__Aim of the exercise__
The expected response is a copy of every line in the entries below that includes the word "agent".

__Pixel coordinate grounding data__
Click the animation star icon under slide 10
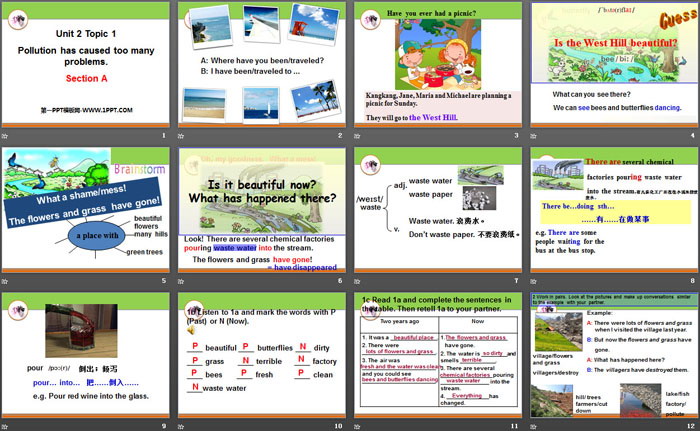 click(183, 424)
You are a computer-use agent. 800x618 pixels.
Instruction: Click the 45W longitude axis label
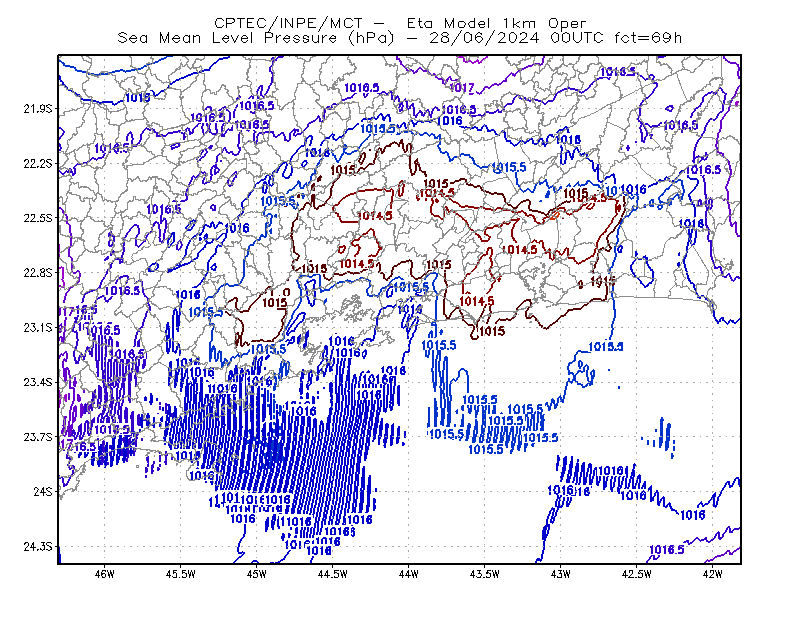tap(256, 574)
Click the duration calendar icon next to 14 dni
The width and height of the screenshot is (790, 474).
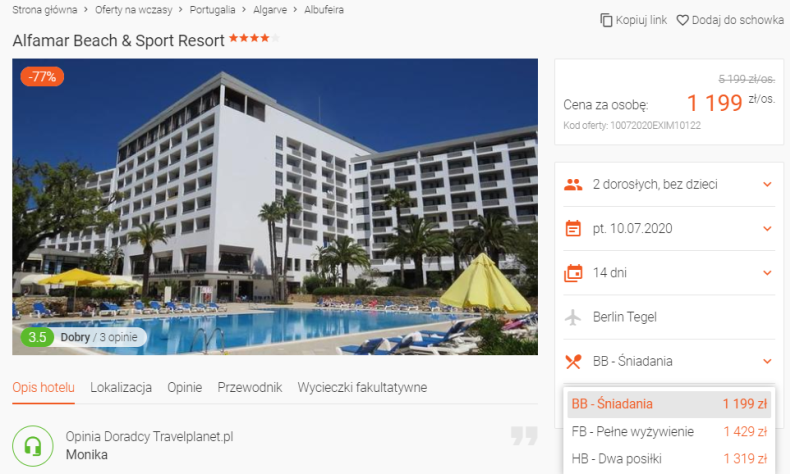573,273
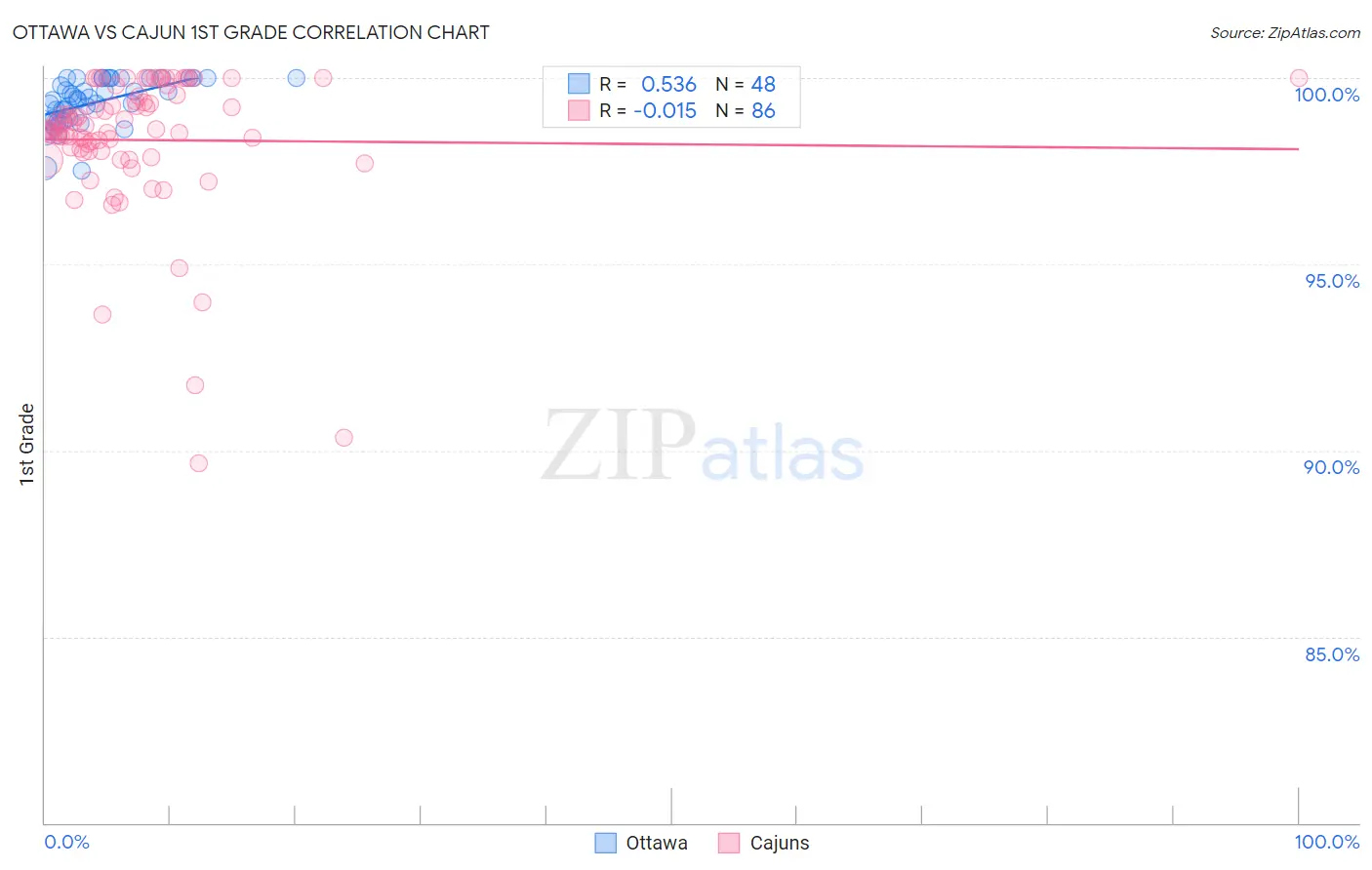Click the 0.0% x-axis label
1372x870 pixels.
tap(66, 842)
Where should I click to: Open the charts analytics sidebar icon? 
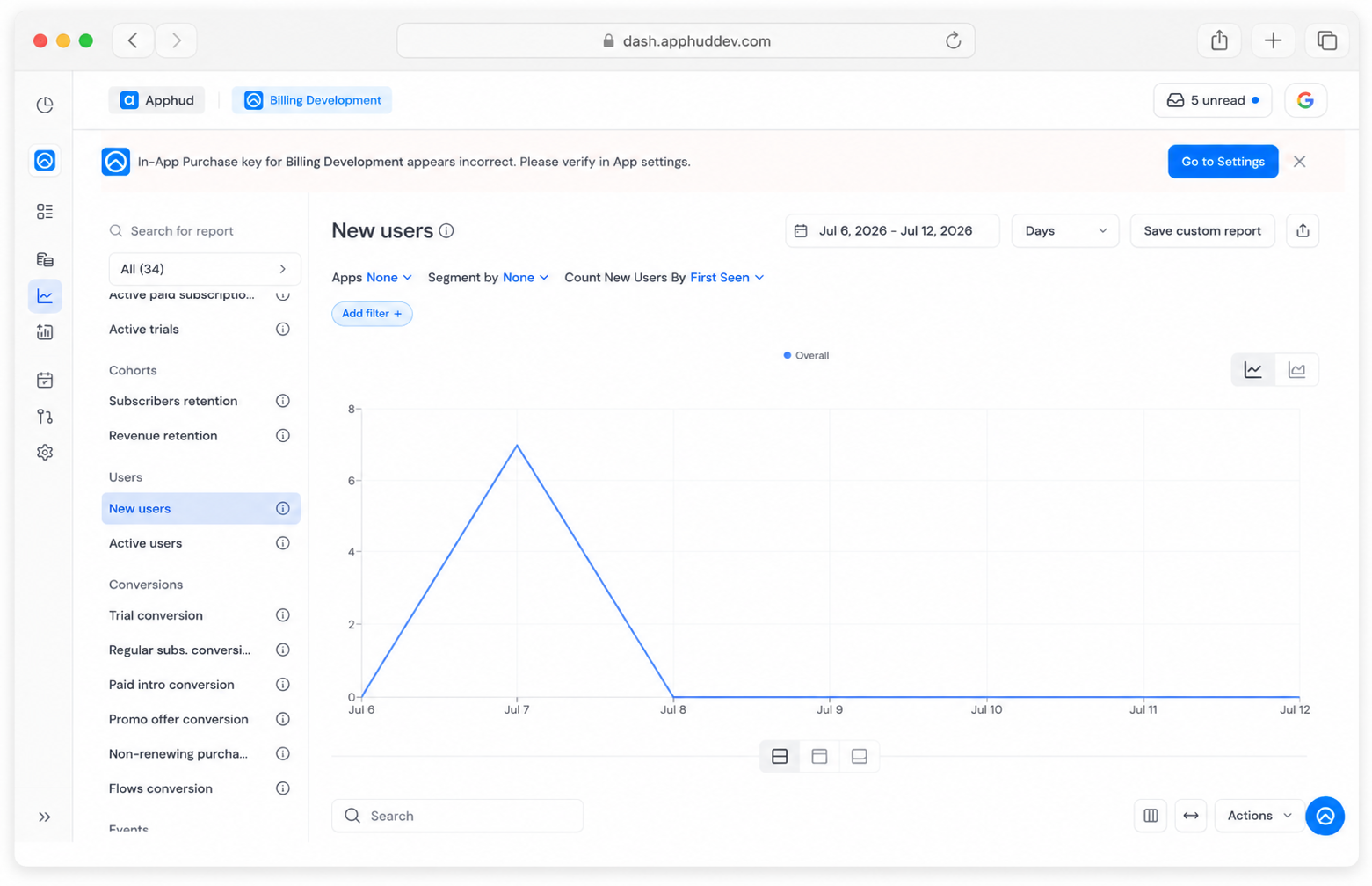click(x=45, y=296)
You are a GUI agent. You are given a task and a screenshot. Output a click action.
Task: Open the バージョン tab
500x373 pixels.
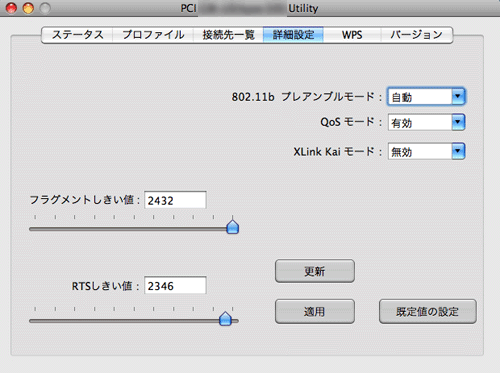416,35
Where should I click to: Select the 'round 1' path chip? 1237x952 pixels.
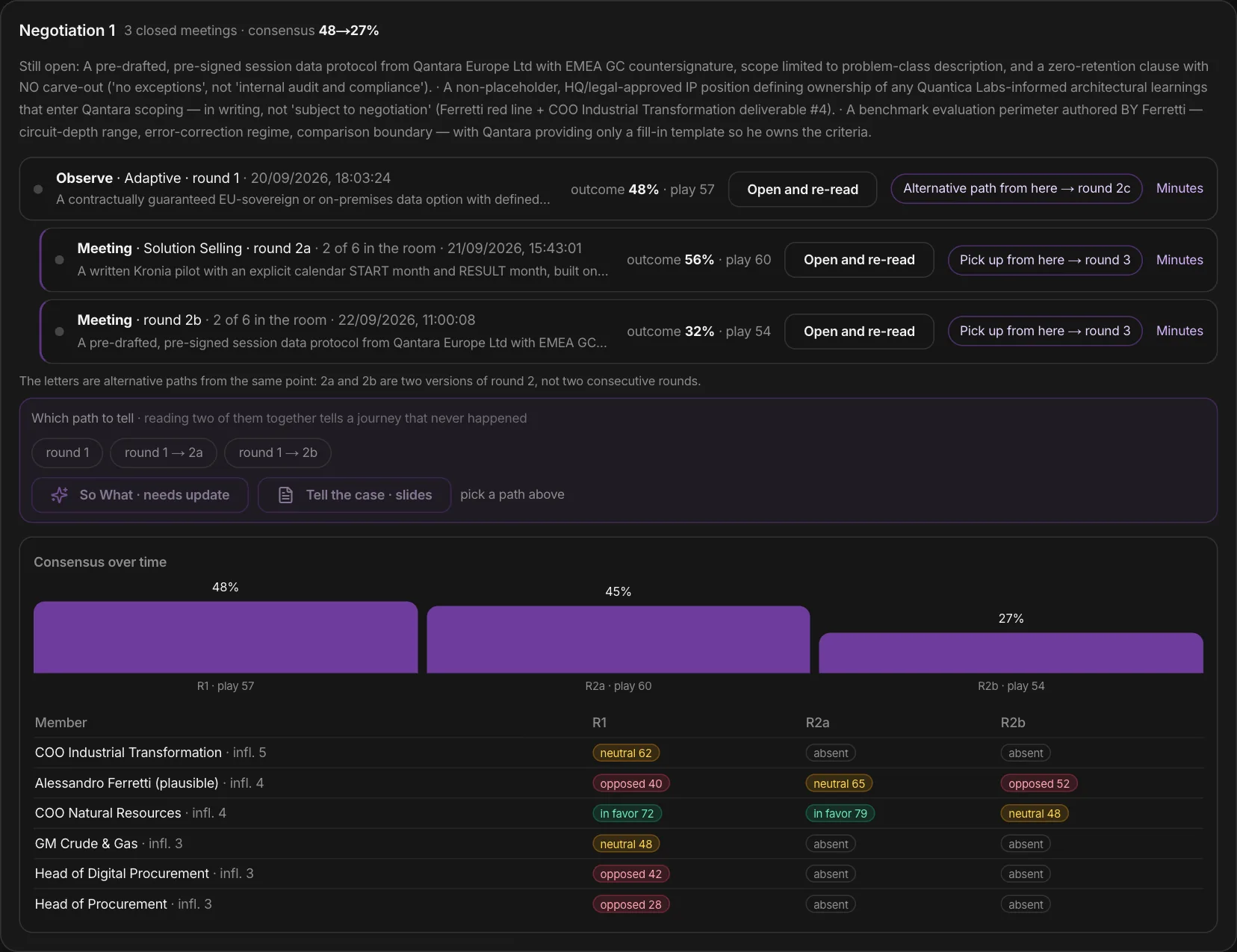[x=67, y=452]
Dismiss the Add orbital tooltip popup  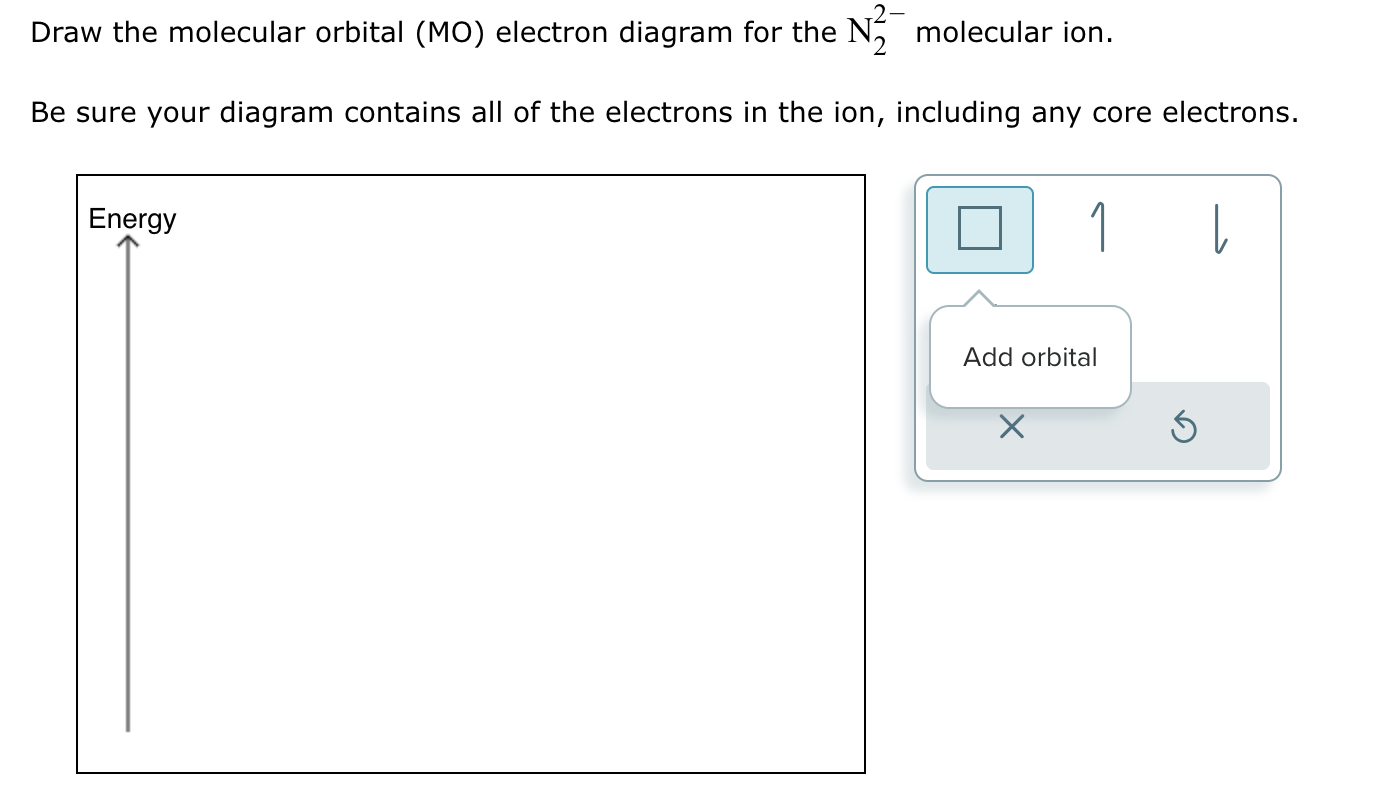[1029, 357]
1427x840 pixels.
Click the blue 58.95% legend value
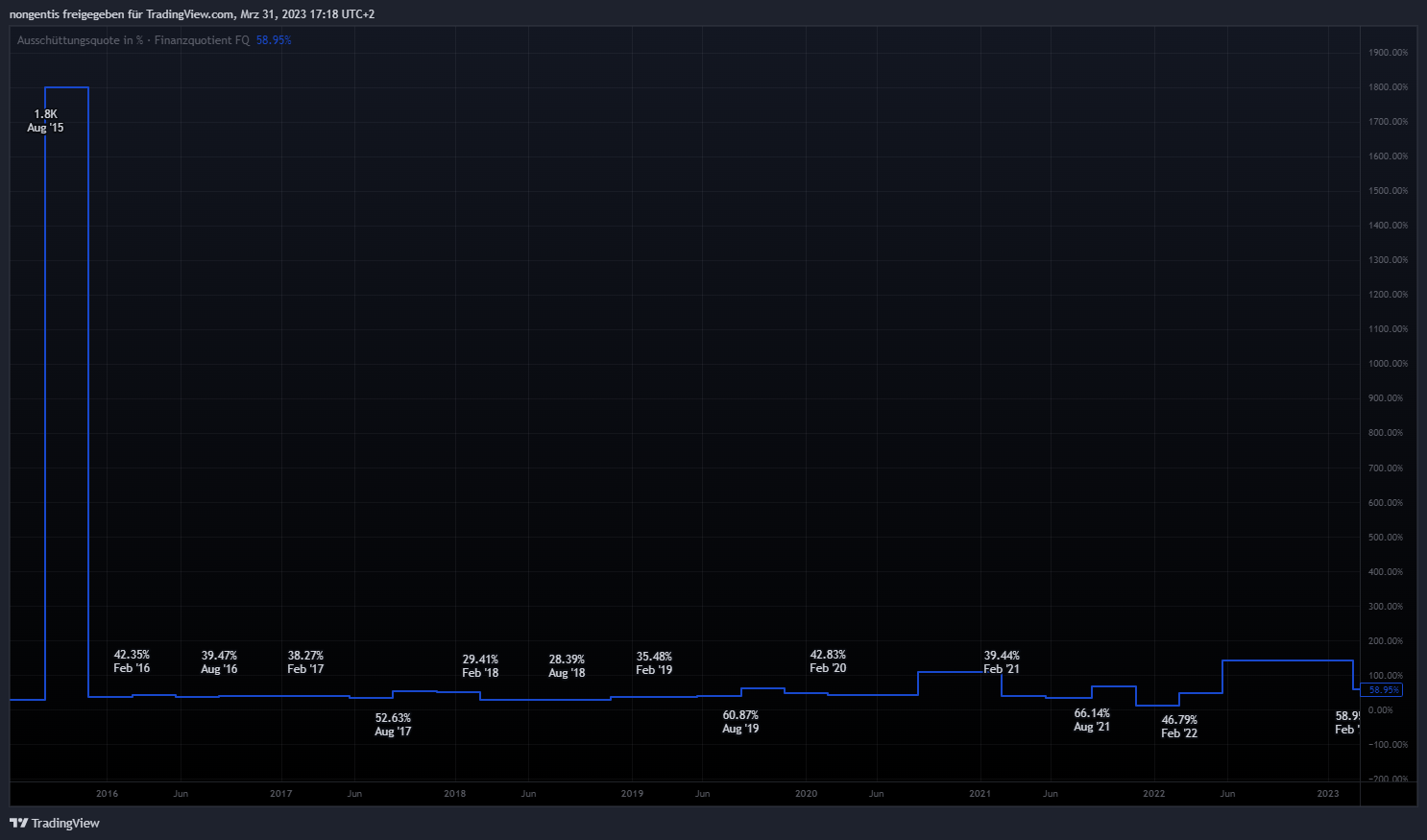274,40
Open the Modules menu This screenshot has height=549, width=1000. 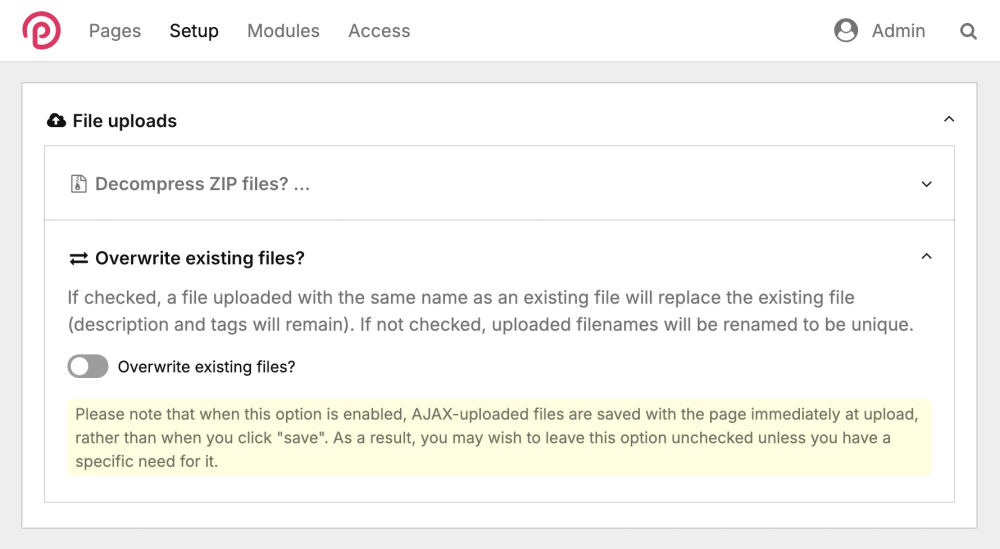click(283, 31)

__Written solution__
You are a computer-use agent. 800x618 pixels.
You are a GUI agent. You are given a task and a screenshot. Output a click action.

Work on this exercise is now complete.